It was also the Germans who fanned the flames of the civil war now raging in Ireland.” Here, Webster is referring to something known as the “German Plot.” This is where there was an accusation by a captured Irish revolutionary named Joseph Dowling. Dowling told his English captors that he had been to Germany looking for support for the Irish Revolutionary Easter Uprising of 1916. Dowling further added that the Germans were going to invade England.

Dowling is likely not lying about the reasons he would have been in contact with Germany. Eamon de Valera, one of the leaders of the IRA and the country’s first president, traveled to the United States to get support from Woodrow Wilson (he would denied that support). The rest of it is likely Dowling feeding the British something in order to get a light sentence. The British would arrest 150 members of Sinn Fein to stop an invasion that was never coming.

Webster claims that the Germans took Sinn Fein, originally a national and religious movement and turned them into the revolutionary movement that it become famous for. No, Sinn Fein was never just a national and religious movement. It was national in the fact that it was founded to unite the various Irish nationalist movements seeking to gain independence from the UK; and it was religious in that the Irish are generally Catholic; but to call them a mere national and religious organization is not accurate.

She tries to say that the movement in Ireland in 1920 is modelled on the Illuminati; however she could provide some evidence for this outlandish claim. IRA general Michael Collins would eventually invent a lot of guerilla and terrorist tactics that other groups would emulate. The Illuminati were not a combative organization and would not be capable of those types of actions given that they only existed in the 18th century before guns and explosives made things easier. She goes so far out of her way to excuse Sinn Fein from wrongdoing that she excises them from some chart that is supposed to be in this book (I’m looking forward to this chart).

Then she ties in Poland claiming that Polish independence is another arm of the grand conspiracy that originates not from Russia or the Jews, but from those dastardly Germans. She has an uncited source explaining that the Germans gave Lenin 70,000,000 marks for “agitation in the allied countries” I don’t know about the number but if that allied country is Russia, then it’s not a secret or a mystery.
──────
## Work instructions
(A) In the excerpt, rewrite the passage from "She tries to" to "to this chart).", substituting "Freemasons" for "Illuminati".
(B) According to the excerpt, how many members of Sinn Fein did the British arrest?
The lines after this point come from a separate source.

## Given records
──────
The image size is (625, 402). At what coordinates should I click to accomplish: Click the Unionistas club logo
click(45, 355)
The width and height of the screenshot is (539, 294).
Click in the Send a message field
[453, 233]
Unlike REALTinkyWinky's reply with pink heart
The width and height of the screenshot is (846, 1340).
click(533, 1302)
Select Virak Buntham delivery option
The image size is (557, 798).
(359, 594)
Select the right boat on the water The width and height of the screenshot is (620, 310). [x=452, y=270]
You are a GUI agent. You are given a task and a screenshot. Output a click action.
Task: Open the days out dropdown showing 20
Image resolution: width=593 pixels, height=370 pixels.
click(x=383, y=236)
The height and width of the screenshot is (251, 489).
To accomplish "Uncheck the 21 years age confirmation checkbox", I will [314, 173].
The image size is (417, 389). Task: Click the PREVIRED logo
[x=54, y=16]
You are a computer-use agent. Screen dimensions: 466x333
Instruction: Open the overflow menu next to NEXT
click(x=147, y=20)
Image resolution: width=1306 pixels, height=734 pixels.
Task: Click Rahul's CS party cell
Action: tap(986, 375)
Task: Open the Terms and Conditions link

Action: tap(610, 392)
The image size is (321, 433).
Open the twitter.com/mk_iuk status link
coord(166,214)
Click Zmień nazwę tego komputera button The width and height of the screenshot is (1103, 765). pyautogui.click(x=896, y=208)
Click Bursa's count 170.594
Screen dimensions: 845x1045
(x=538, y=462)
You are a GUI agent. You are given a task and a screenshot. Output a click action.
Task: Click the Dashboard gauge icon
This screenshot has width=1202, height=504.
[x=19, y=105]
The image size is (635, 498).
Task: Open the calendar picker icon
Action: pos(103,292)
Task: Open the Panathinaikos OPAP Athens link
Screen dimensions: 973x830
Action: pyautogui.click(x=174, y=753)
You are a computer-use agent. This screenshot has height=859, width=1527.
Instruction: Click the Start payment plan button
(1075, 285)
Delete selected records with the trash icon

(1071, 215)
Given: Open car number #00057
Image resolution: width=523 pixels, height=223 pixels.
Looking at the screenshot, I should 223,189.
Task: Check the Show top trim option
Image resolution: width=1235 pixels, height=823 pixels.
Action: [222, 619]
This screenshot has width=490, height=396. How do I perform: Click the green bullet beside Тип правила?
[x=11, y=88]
──────
## Expected outputs
(A)
She tries to say that the movement in Ireland in 1920 is modelled on the Freemasons; however she could provide some evidence for this outlandish claim. IRA general Michael Collins would eventually invent a lot of guerilla and terrorist tactics that other groups would emulate. The Freemasons were not a combative organization and would not be capable of those types of actions given that they only existed in the 18th century before guns and explosives made things easier. She goes so far out of her way to excuse Sinn Fein from wrongdoing that she excises them from some chart that is supposed to be in this book (I’m looking forward to this chart).

(B) 150